Devriendt (Moere, BE), as registered in 1951 - Part I

Oscar Devriendt from Moere is the national champion over all distances. He has been successful for over 30 years. Strangely enough people did not talk about him very often.

I guess some of you are curious to know more about a renowned pigeon fancier from West Flanders, who was expelled from races already twenty years ago. That fancier won two first, a second and a fourth national prize at the long distance in 1949. Well, in this article we discuss the career of Oscar Devriendt!

Due to a mistake in the points classification of the official championship of the BDB Oscar Devriendt only just missed the championship title. That explains why he has always been a fairly unknown fancier. In 1951 he proved that he was in fact as successful as Andre Vanbruane. Since then he has been one of the world champions of pigeon racing.

Why did this successful fancier not get the attention he deserved?

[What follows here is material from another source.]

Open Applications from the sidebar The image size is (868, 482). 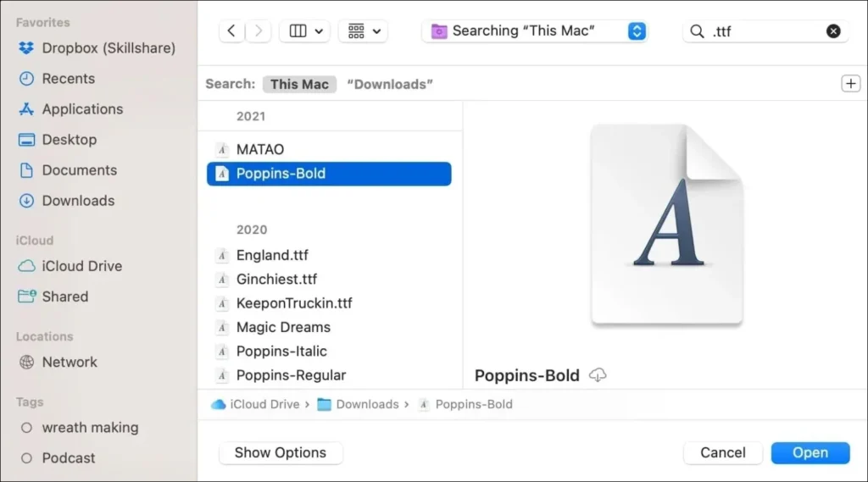click(x=82, y=109)
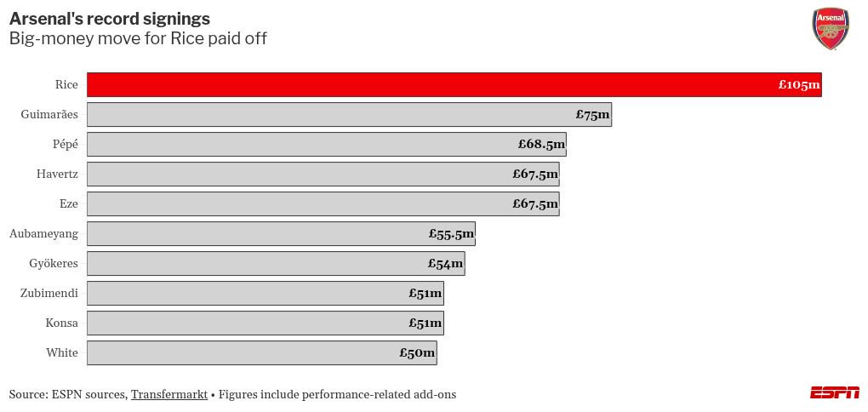Click the Zubimendi player label
The width and height of the screenshot is (868, 412).
[49, 294]
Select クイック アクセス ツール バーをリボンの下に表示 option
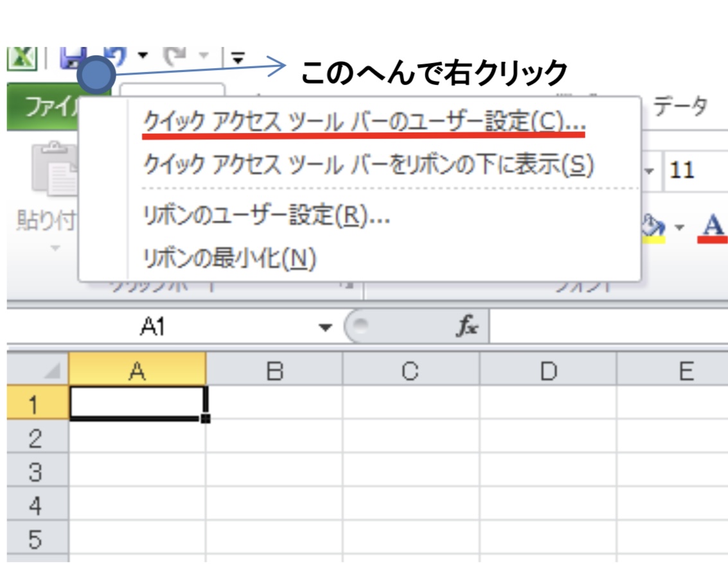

Why did he get a lot less attention compared to some of the other successful fanciers? This reminds us of the cyclist Philip Thijs: he won the Tour de France three times and yet people said he was just an ordinary cyclist who was not particularly talented. Some would even say that he was not at all a good cyclist; it had all been a matter of luck. However, insiders said that he never had a flat tyre because he always saw even the tiniest objects on the road. His attentiveness indicated that he raced not only with his legs but also with his head: he was a clever and intelligent rider. Some say he never got tired! These are very useful qualities but it does not make him a remarkable cyclist.

Oscar Devriendt is a reserved and friendly fancier from West Flanders and because of his personality, which is difficult to describe, he does not draw a lot of attention. When people are talking about Oscar they will usually only refer to his results, which usually speak for themselves. During the racing season these results appear at a weekly basis and in all pigeon magazines in Belgium. These results are simple facts. Action speaks louder than words. “It’s not my fault”, says Devriendt. “If my pigeons are ready, they will win prizes.”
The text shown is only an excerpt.